I still say Jerry Rice is the greatest football player I ever saw. Older generations will swear by Jim Brown. Younger generations will take Tom Brady. You can't go wrong with any of those guys. But, again, we're talking fame, not just talent. That means you start thinking about names such as Joe Namath, Joe Montana and Peyton Manning. The nod goes to Manning, who has said yes to hosting Saturday Night Live and has never said no to doing a commercial. Today's Tiger: Brady.
Another no-brainer. Michael Jordan hasn't played a game in 15 years (let that sink in for a minute), yet still shows up consistently on annual polls of the most famous athletes. You know how you know a guy is famous? Nike still sells shoes named after him. Today's Tiger: LeBron James, the most famous active athlete.
For starters, anyone called "The Great One'' must be great. Wayne Gretzky is, by far, the greatest player in the history of his sport. In fact, the gap between him and the next-best player is greater than the gap between the top two athletes in any sport. Gretzky played a sport that isn't generally followed by most Americans (sorry, hockey fans, I love hockey, but it's still kind of a niche sport), yet most Americans know exactly who he is. Today's Tiger: Sidney Crosby.
No one intimidated golfers like Tiger and no one intimidated an entire sport quite like Dale Earnhardt Sr. But when you're nickname is "The King'' that makes you, well, the king. So Richard Petty is the winner. Although, the popularity Dale Earnhardt Jr. shouldn't be overlooked. Today's Tiger: Jimmie Johnson.
Kathy Whitworth and Mickey Wright won more LPGA titles than anyone, but this is about star power and most people don't remember Whitworth and Wright, partly because they played at a time (the 1960s and 1970s) when women's golf didn't get the respect it deserved. And while 10-time major winner Annika Sorenstam certainly is well known, she doesn't have the same cache as Nancy Lopez once did. Lopez's star blew up when she won nine times as a rookie, landing her on the cover of Sports Illustrated in 1978. The headline: "The Name of the Game.'' That says it all. Today's Tiger: Michelle Wie.

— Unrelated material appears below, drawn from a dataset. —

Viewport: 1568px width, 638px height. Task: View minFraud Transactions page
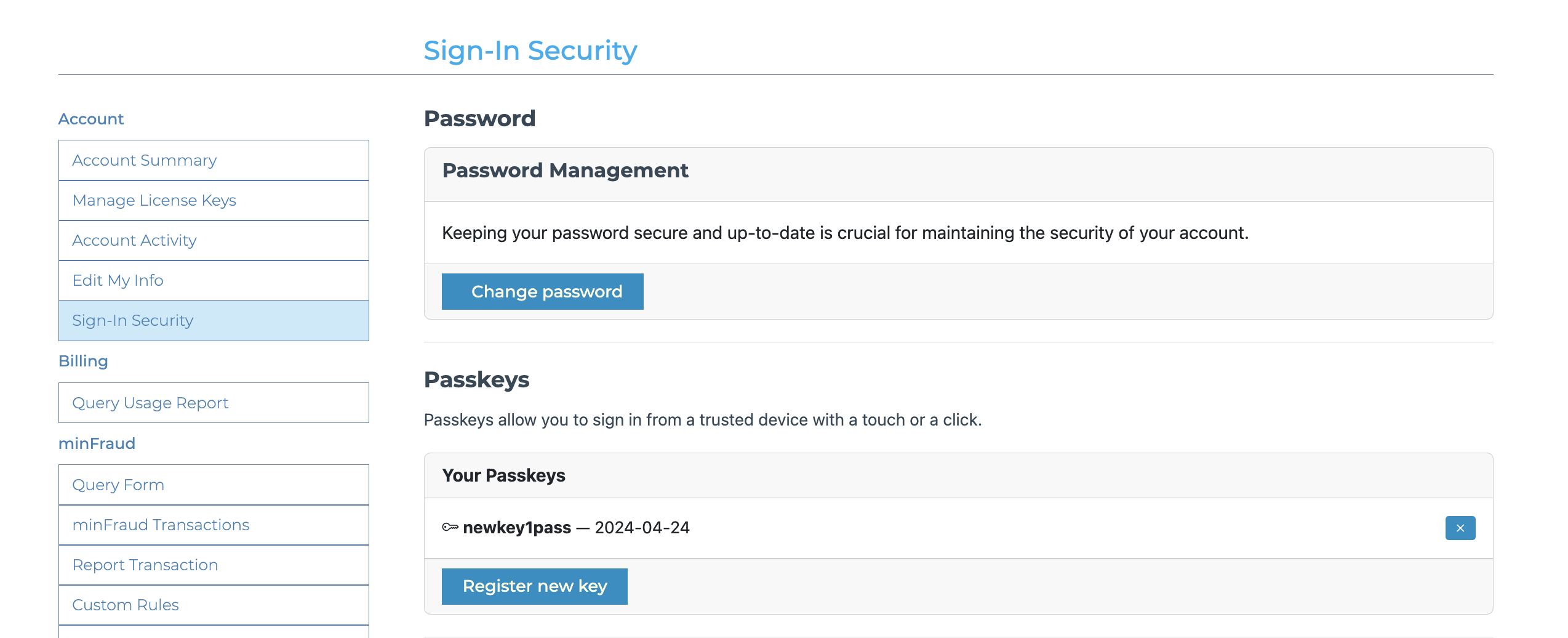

Tennis had big names in the past: John McEnroe, Jimmy Connors, Rod Laver, Chris Evert, Billie Jean King, Andre Agassi and on and on. Today's crop of players are big deals, too. But Serena Williams is as close to Tiger as there is. She owns her sport. She is not liked by everyone (and, in some cases, it's because of race). And she is recognizable even to those who don't know how to keep score in tennis. The all-time and today's Tiger of tennis is one and the same: Serena Williams.
One word: Pele. Today's Tiger: Lionel Messi.
Is there a more famous athlete in the history of the world than Muhammad Ali? Uh, no is the answer. Yet, fun and odd fact: back in the day, the "Greatest'' was a pitchman for d-CON roach killer. The catchphrase: "I don't want you livin' with roaches!'' Can you imagine? Still, no one ever had the star power of Ali. Today's Tiger: Sadly, boxing doesn't have one.
Again, we're talking about transcending their sports and while MMA fans might disagree, no one was a bigger name outside of the octagon among the casual sports fan than Ronda Rousey. Today's Tiger: With Rousey jumping to wrestling, Conor McGregor.